Segment Start: Supplied data
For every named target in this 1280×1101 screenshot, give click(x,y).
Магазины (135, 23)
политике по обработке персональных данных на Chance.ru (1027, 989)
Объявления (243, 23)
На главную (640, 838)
Segment End: Supplied data
# Instructions for the task
Starting at the line with "политике по обработке", restate each line through the end of the records, both ends included, and stop there.

# Response
политике по обработке персональных данных на Chance.ru (1027, 989)
Объявления (243, 23)
На главную (640, 838)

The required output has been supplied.